People simply learned the way things were and accepted it.

Right through history, until the middle ages, superstition and religion ruled everything.

Nowadays it seems silly to accept things like that without question.

But all they had were answers , there were no such things as questions.

In those days, you started with an accepted truth, and worked backwards from there.

The accepted truth was that Xerxes was all-powerful so everything on earth must obey him.

This is how thinking worked until the beginning of what’s called ‘the Enlightenment’.

It seems obvious today but until then there was no such thing as science, so superstition and consequently religion ruled all thought.
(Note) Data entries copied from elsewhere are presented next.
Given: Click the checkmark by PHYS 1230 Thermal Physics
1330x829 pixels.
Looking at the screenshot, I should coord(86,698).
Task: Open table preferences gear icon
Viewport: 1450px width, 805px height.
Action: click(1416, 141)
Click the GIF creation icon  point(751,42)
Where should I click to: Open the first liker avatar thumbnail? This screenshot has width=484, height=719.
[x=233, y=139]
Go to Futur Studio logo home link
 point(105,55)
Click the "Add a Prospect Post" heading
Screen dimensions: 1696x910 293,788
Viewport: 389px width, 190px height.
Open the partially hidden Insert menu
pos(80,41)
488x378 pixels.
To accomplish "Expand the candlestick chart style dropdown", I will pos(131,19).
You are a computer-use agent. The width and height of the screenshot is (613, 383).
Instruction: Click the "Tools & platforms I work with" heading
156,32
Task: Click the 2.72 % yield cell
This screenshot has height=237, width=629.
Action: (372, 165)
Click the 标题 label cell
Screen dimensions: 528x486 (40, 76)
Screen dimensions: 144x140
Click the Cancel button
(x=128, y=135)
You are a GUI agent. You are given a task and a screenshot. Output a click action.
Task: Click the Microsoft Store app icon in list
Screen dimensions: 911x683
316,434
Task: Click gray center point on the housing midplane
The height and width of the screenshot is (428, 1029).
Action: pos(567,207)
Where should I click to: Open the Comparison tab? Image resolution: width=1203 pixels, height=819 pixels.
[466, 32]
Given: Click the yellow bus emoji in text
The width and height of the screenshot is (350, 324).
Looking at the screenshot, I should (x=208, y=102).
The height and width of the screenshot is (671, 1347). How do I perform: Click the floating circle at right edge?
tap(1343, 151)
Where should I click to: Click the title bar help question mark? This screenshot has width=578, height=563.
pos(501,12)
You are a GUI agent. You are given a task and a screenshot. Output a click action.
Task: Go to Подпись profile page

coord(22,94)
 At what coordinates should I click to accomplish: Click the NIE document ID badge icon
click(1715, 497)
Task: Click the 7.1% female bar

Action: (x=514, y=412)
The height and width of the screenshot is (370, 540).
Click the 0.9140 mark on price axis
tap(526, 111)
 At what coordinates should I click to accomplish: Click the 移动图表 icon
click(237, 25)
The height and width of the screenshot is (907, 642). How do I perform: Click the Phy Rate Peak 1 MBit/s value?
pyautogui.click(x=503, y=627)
There wasn’t even a word for ‘science’; scientific thinking was originally called ‘natural philosophy’, a way of examining the world.

Scientific thinking began when people started to question the way things were.

The two governing principles were empiricism and scepticism.

Empiricism: accepting only what we actually observed and experienced.

Scepticism: doubting anything until it could be proved.

The most famous proponent of the scientific method was Francis Bacon.

He advocated experimentation above all.

Don’t just blindly accept anything just because everyone else accepts it.

Question it and, most importantly, use experiments to test and uncover new knowledge.

Come at life out of a question, not out of an answer.

Today we take the scientific method for granted.

Science is based on asking questions, religion is based on not asking questions.

From the distance of time, we laugh at how silly Xerxes and his followers were.

We laugh because we say we’d never behave like that.

But that’s exactly how we do behave: we learn and accept existing thinking because we want to be accepted by the herd.

We’re afraid that if we ask too many questions we won’t be accepted.

So we follow the herd, and learn whatever the latest version of whatever the accepted wisdom is.

And we live our lives out of an answer, not out of a question.

And that’s how we get to behave like Xerxes’ followers, by not asking questions.